Keras output looks different than others

When I run the below code :
from keras.models import Sequential
from keras.layers import Dense
import numpy
import time
# fix random seed for reproducibility
seed = 7
# load dataset
dataset = numpy.loadtxt("C:/Users/AQader/Desktop/Keraslearn/mammm.csv", delimiter=",")
# split into input (X) and output (Y) variables
X = dataset[:,0:5]
Y = dataset[:,5]
# create model
model = Sequential()
model.add(Dense(50, input_dim=5, init='uniform', activation='relu'))
model.add(Dense(25, init='uniform', activation='tanh'))
model.add(Dense(15, init='uniform', activation='tanh'))
model.add(Dense(1, init='uniform', activation='sigmoid'))
# Compile model
model.compile(loss='binary_crossentropy', optimizer='adam', metrics=['accuracy'])
# Fit the model
model.fit(X, Y, nb_epoch=200, batch_size=20, verbose = 0)
# evaluate the model
scores = model.evaluate(X, Y)
print("%s: %.2f%%" % (model.metrics_names[1], scores[1]*100))

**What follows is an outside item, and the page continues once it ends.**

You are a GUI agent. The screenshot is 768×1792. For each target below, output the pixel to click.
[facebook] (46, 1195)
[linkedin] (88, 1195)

I end up receiving the following.
32/829 [>.............................] - ETA: 0sacc: 84.20%
That's it. Only one line that shows up after a half minute of training. After looking through other questions, the usual output looks like:
Epoch 1/20
1213/1213 [==============================] - 0s - loss: 0.1760
Epoch 2/20
1213/1213 [==============================] - 0s - loss: 0.1840
Epoch 3/20
1213/1213 [==============================] - 0s - loss: 0.1816
Epoch 4/20
1213/1213 [==============================] - 0s - loss: 0.1915
Epoch 5/20
1213/1213 [==============================] - 0s - loss: 0.1928
Epoch 6/20
1213/1213 [==============================] - 0s - loss: 0.1964
Epoch 7/20
1213/1213 [==============================] - 0s - loss: 0.1948
Epoch 8/20
1213/1213 [==============================] - 0s - loss: 0.1971
Epoch 9/20
1213/1213 [==============================] - 0s - loss: 0.1899
Epoch 10/20
1213/1213 [==============================] - 0s - loss: 0.1957
Can anyone tell me what may be wrong here? I am a beginner in this yet this doesn't seem normal. Please note that there are no errors in the "code" sections. What I mean is that the 0sacc is what shows up. I'm running this in the Anaconda Environment Python 2.7 on a Windows 7 64-bit machine. 8GB RAM and Core i5 5th gen.
By calling model.fit with verbose = 0 you have suppressed detailed output. Try setting verbose = 1.